Stefan Bunk, Ralf Krestel, Julian Risch
The results of the Master's theses by Stefan Bunk and Julian Risch have been accepted for presentation at the Joint Conference on Digital Libraries (JCDL), which takes place from June 3rd to 6th, 2018, in Fort Worth, Texas. The two papers are titled "WELDA: Enhancing Topic Models by Incorporating Local Word Context" (Stefan Bunk, Ralf Krestel) and "My Approach = Your Apparatus? Entropy-Based Topic Modeling on Multiple Domain-Specific Text Collections" (Julian Risch, Ralf Krestel).
WELDA: Enhancing Topic Models by Incorporating Local Word Context
The distributional hypothesis states that similar words tend to have similar contexts in which they occur. Word embedding models exploit this hypothesis by learning word vectors based on the local context of words. Probabilistic topic models on the other hand utilize word co-occurrences across documents to identify topically related words. Due to their complementary nature, these models define different notions of word similarity, which, when combined, can produce better topical representations. In this paper we propose WELDA, a new type of topic model, which combines word embeddings (WE) with latent Dirichlet allocation (LDA) to improve topic quality. We achieve this by estimating topic distributions in the word embedding space and exchanging selected topic words via Gibbs sampling from this space. We present an extensive evaluation showing that WELDA cuts runtime by at least 30% while outperforming other combined approaches with respect to topic coherence and for solving word intrusion tasks.

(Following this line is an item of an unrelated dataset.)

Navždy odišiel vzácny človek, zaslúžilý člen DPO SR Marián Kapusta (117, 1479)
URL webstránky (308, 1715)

My Approach = Your Apparatus?
Entropy-Based Topic Modeling on Multiple Domain-Specific Text Collections
Comparative text mining extends from genre analysis and political bias detection to the revelation of cultural and geographic differences, through to the search for prior art across patents and scientific papers. These applications use cross-collection topic modeling for the exploration, clustering, and comparison of large sets of documents, such as digital libraries. However, topic modeling on documents from different collections is challenging because of domain-specific vocabulary. We present a cross-collection topic model combined with automatic domain term extraction and phrase segmentation. This model distinguishes collection-specific and collection-independent words based on information entropy and reveals commonalities and differences of multiple text collections. We evaluate our model on patents, scientific papers, newspaper articles, forum posts, and Wikipedia articles. In comparison to state-of-the-art cross-collection topic modeling, our model achieves up to 13% higher topic coherence, up to 4% better perplexity, and up to 31% higher document classification accuracy. More importantly, our approach is the first topic model that ensures disjunct general and specific word distributions, resulting in clear-cut topic representations.